Documented in [type-mapping.md](../type-mapping.md). Summary:

| Source (examples) | Rivet | Parquet (Arrow) | Parquet metadata |
|-------------------|-------|-----------------|------------------|
| `json` / `jsonb` | `Json` | `Utf8` | `logical_type=json`, `fidelity=logical_string` |
| `uuid` | `Uuid` | `FixedSizeBinary(16)` | `arrow.uuid` ext → native `LogicalType::Uuid`, `fidelity=exact` |
| `numeric(p,s)` | `Decimal` | `Decimal128/256` | `fidelity=exact` |
| `timestamptz` | `Timestamp` + UTC | `Timestamp(µs, UTC)` | `fidelity=exact` |
| PG `enum` | `Enum` | `Utf8` | `logical_type=enum` |

CSV omits list columns today; metadata is Parquet-only.

____

◆ **Requirement 1**: Copy out everything in the type-mapping summary from "Documented in [type-mapping.md](../type-mapping.md)." down to "metadata is Parquet-only.".
◆ **Requirement 2**: Write the next part of the type-mapping summary, picking up after its final sentence.

◆ **Excerpted records**:

____

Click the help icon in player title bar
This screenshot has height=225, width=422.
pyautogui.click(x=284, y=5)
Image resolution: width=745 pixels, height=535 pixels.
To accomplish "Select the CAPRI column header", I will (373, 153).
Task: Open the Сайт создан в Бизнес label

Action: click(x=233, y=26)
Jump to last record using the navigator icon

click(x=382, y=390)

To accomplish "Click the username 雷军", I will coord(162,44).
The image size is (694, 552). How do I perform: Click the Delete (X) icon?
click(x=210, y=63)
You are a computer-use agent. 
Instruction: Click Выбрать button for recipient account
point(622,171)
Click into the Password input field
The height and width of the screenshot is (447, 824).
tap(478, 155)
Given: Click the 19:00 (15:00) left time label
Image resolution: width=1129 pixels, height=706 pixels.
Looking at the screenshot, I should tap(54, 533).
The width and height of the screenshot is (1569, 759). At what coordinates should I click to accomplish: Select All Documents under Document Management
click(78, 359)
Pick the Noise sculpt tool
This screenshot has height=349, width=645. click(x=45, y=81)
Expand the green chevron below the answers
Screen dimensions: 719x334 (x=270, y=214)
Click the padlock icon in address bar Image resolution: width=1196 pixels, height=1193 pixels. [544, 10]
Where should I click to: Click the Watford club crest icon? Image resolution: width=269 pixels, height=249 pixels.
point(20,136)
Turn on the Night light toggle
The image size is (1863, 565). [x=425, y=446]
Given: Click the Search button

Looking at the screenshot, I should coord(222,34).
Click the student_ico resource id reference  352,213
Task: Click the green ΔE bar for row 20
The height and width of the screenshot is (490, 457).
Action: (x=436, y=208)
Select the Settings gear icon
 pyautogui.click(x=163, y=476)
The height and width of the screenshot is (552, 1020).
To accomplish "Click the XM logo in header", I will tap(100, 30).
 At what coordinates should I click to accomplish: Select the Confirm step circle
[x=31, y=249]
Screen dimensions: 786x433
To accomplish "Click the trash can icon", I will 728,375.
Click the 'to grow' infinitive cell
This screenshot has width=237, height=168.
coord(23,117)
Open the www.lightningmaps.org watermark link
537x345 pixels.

____

◆ **Final answer 1**:
Documented in [type-mapping.md](../type-mapping.md). Summary:

| Source (examples) | Rivet | Parquet (Arrow) | Parquet metadata |
|-------------------|-------|-----------------|------------------|
| `json` / `jsonb` | `Json` | `Utf8` | `logical_type=json`, `fidelity=logical_string` |
| `uuid` | `Uuid` | `FixedSizeBinary(16)` | `arrow.uuid` ext → native `LogicalType::Uuid`, `fidelity=exact` |
| `numeric(p,s)` | `Decimal` | `Decimal128/256` | `fidelity=exact` |
| `timestamptz` | `Timestamp` + UTC | `Timestamp(µs, UTC)` | `fidelity=exact` |
| PG `enum` | `Enum` | `Utf8` | `logical_type=enum` |

CSV omits list columns today; metadata is Parquet-only.

◆ **Final answer 2**:
---

## Target materialization (L4–L5)

### `ExportTarget`

Extend the enum in `src/types/target.rs` (order reflects recommended implementation priority):

| Target | CLI alias | Role |
|--------|-----------|------|
| `DuckDb` | `duckdb` | Reference consumer of Parquet; local analytics/staging |
| `BigQuery` | `bigquery`, `bq` | ✅ partial (`bq_compat`) |
| `Snowflake` | `snowflake` | Cloud warehouse |
| `ClickHouse` | `clickhouse`, `ch` | Columnar OLAP |

### `TargetColumnSpec` (new struct)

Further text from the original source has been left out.